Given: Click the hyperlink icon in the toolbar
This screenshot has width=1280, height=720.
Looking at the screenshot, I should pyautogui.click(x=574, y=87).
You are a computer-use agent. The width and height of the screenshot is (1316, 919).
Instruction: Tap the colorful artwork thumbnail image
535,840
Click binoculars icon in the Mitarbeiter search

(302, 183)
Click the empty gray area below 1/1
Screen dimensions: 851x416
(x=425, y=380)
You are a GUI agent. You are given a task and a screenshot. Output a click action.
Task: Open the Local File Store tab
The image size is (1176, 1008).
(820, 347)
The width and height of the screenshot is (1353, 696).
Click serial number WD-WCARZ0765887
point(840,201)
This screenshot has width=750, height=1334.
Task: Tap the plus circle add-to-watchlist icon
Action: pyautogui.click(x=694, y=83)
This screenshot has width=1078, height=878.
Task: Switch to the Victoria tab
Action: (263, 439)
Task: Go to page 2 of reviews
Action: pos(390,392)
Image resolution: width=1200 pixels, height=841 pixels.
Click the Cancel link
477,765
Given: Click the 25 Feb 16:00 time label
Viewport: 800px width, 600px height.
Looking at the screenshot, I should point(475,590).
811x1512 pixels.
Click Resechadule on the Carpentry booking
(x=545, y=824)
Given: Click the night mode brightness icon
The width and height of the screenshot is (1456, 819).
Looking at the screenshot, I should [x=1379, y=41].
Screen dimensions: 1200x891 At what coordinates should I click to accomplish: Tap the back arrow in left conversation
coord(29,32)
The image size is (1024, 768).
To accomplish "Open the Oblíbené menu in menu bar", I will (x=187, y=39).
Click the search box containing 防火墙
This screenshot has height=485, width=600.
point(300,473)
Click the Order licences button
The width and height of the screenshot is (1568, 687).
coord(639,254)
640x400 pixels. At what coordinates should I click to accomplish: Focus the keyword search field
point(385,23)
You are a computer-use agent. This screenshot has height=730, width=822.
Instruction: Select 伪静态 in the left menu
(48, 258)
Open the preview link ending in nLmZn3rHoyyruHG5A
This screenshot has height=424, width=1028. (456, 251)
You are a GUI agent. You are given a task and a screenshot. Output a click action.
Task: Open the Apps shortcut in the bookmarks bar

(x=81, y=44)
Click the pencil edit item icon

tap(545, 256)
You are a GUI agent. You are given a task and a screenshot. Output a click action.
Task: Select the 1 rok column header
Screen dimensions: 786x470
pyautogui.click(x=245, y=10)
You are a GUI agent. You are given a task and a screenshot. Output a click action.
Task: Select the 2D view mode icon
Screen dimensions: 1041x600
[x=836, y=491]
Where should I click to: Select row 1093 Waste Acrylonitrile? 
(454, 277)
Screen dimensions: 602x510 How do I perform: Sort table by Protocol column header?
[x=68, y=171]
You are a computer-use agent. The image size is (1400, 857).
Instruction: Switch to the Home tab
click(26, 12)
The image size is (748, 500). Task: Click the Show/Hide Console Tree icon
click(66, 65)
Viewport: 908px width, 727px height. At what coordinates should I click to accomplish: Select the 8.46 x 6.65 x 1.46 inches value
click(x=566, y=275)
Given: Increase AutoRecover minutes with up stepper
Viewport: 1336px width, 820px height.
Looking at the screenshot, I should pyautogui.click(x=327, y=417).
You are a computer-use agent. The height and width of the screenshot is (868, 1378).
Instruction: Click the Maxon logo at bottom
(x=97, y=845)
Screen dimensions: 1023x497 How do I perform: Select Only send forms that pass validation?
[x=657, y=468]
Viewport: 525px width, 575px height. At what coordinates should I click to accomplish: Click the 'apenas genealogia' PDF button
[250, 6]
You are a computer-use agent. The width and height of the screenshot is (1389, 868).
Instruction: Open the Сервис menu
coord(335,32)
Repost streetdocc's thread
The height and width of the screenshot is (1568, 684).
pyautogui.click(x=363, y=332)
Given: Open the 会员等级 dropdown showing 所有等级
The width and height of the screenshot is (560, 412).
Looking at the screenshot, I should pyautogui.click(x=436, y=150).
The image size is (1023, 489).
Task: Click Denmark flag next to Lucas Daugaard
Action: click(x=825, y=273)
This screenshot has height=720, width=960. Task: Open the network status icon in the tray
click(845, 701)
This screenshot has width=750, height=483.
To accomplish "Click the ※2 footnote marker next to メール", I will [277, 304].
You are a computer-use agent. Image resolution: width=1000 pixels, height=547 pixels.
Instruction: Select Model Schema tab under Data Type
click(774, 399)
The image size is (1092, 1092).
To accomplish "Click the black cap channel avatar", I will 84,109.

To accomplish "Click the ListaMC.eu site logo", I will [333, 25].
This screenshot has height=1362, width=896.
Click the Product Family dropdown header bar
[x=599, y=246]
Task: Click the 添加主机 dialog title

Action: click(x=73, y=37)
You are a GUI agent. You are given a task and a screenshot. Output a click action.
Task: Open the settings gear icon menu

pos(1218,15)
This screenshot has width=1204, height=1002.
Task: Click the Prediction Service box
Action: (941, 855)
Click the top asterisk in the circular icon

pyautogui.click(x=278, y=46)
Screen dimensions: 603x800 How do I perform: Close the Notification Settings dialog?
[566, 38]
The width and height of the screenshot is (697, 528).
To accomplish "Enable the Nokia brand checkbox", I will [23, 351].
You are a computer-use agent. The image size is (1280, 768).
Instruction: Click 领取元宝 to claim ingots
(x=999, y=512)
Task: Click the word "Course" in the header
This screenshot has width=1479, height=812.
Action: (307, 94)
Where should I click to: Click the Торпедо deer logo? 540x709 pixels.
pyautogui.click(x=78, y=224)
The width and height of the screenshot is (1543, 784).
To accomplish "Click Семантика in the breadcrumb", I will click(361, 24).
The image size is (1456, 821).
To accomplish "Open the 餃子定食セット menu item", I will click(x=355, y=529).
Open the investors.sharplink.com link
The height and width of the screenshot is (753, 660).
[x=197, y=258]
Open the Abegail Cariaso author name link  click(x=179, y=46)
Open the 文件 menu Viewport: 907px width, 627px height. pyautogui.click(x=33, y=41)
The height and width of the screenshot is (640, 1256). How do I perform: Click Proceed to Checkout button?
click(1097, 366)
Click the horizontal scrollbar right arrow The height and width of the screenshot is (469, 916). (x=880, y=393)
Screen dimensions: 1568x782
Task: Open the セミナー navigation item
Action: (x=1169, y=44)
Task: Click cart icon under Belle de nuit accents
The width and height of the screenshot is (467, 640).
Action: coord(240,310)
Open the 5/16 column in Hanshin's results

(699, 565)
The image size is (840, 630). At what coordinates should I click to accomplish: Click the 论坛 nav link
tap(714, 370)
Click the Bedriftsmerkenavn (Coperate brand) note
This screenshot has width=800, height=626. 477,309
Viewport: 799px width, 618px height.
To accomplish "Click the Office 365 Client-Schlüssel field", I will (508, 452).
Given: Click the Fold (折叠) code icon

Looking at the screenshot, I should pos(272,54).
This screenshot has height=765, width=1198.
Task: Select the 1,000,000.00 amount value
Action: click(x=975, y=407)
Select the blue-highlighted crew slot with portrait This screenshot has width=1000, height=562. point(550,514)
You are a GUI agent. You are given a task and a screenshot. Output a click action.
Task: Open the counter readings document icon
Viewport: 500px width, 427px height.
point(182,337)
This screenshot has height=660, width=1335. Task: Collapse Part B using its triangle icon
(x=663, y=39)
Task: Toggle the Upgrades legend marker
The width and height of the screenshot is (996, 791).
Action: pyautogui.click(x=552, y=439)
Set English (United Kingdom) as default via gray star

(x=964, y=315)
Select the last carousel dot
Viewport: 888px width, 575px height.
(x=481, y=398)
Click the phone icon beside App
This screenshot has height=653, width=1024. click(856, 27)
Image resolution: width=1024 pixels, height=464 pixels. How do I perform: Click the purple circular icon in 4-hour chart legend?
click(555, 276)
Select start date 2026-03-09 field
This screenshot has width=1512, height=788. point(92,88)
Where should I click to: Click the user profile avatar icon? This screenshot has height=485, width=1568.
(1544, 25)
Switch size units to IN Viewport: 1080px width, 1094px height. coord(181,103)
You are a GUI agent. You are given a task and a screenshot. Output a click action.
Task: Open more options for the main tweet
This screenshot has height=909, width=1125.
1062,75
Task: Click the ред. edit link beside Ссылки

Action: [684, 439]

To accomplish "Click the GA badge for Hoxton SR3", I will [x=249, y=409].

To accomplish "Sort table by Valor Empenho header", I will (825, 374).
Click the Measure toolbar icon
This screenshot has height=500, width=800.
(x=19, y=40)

+ + + +

● DESCRIPTION OF THE TASK: From the records above, quote only the lines running from the line with "Click the phone icon beside App" to the line with "Switch size units", both lines included.

● ANSWER TO THE EXERCISE:
Click the phone icon beside App
This screenshot has height=653, width=1024. click(856, 27)
Image resolution: width=1024 pixels, height=464 pixels. How do I perform: Click the purple circular icon in 4-hour chart legend?
click(555, 276)
Select start date 2026-03-09 field
This screenshot has width=1512, height=788. point(92,88)
Where should I click to: Click the user profile avatar icon? This screenshot has height=485, width=1568.
(1544, 25)
Switch size units to IN Viewport: 1080px width, 1094px height. coord(181,103)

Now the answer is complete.